▸ **Exercise directions**
From the biography of Lawrence Krader below, list every person the text says he studied with.

▸ **Text passage**
***

= Lawrence Krader =

American anthropologist

Lawrence Krader (December 9, 1919 – November 18, 1998) was an American anthropologist and ethnologist.

==Early life==
Krader was born on December 9, 1919, in Jamaica, New York. In 1936, at the Philosophy Department of the City College of New York (CCNY), he studied Aristotle with Abraham Edel, Leibniz with Philipp P. Wiener, and mathematical logic and linguistics with Alfred Tarski. In 1937–1938, he also studied logic with Rudolf Carnap and ethnology with Franz Boas. In 1941, Krader graduated with a Bachelor of Arts degree at CCNY and was granted the Ketcham Award for Philosophy. As the United States entered World War II, Krader joined the merchant navy and traveled to the Russian Arctic port of Arkhangelsk before travelling to Leningrad (now Saint Petersburg) where he learned the Russian language.

***

▸ **Information shown**
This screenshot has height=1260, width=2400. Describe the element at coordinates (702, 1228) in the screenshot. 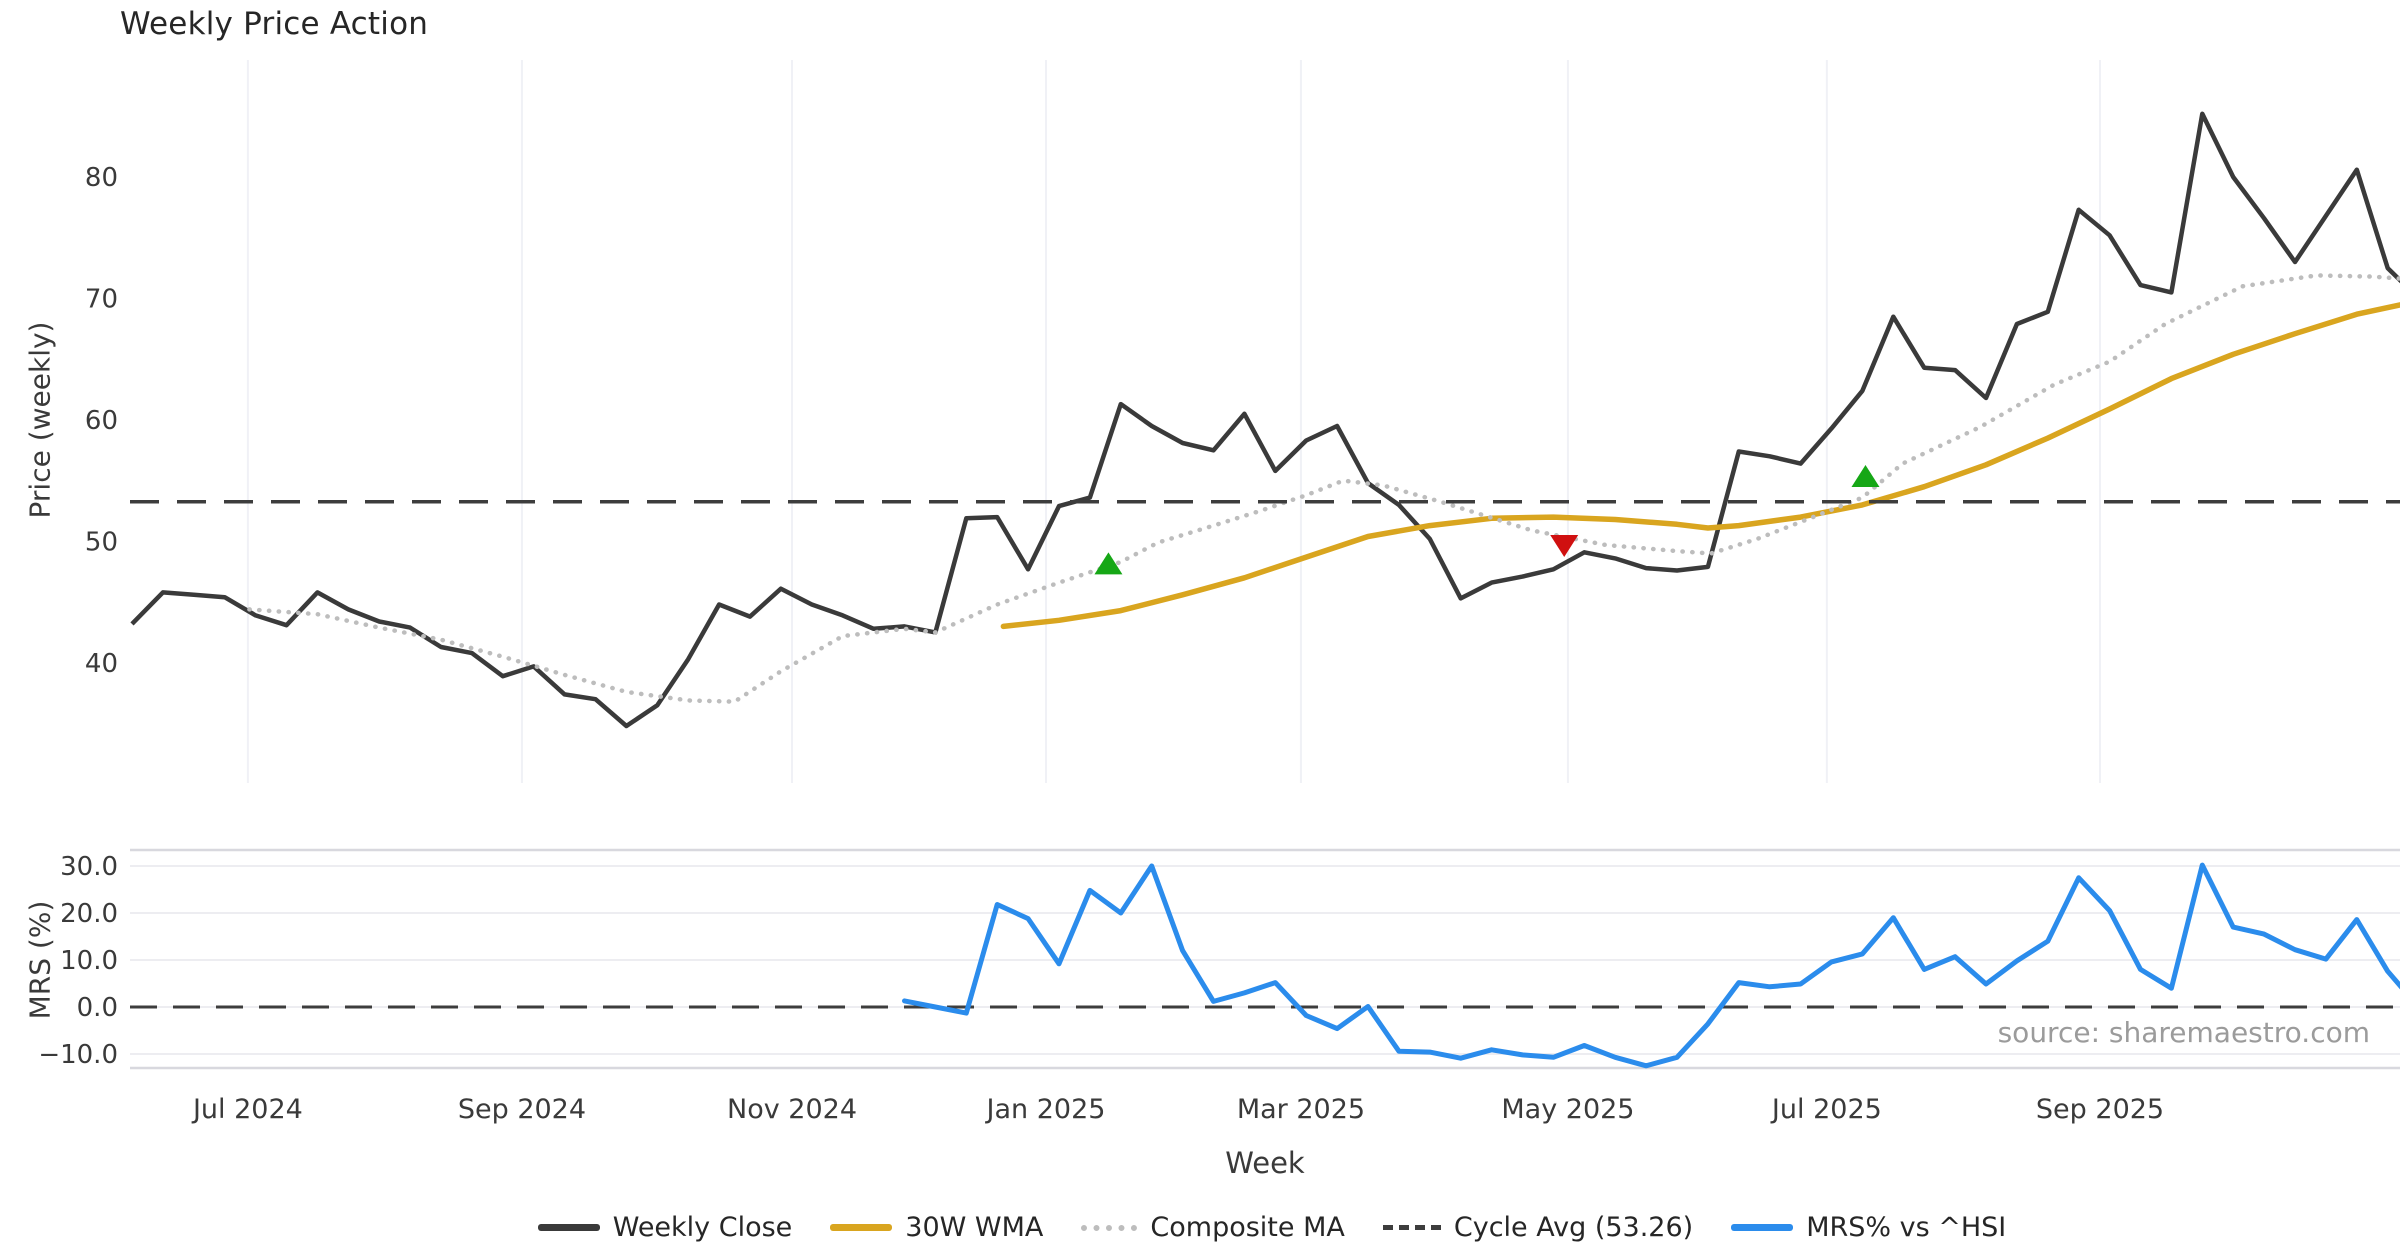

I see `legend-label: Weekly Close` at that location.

***

▸ **The answer**
Abraham Edel, Philipp P. Wiener, Alfred Tarski, Rudolf Carnap, Franz Boas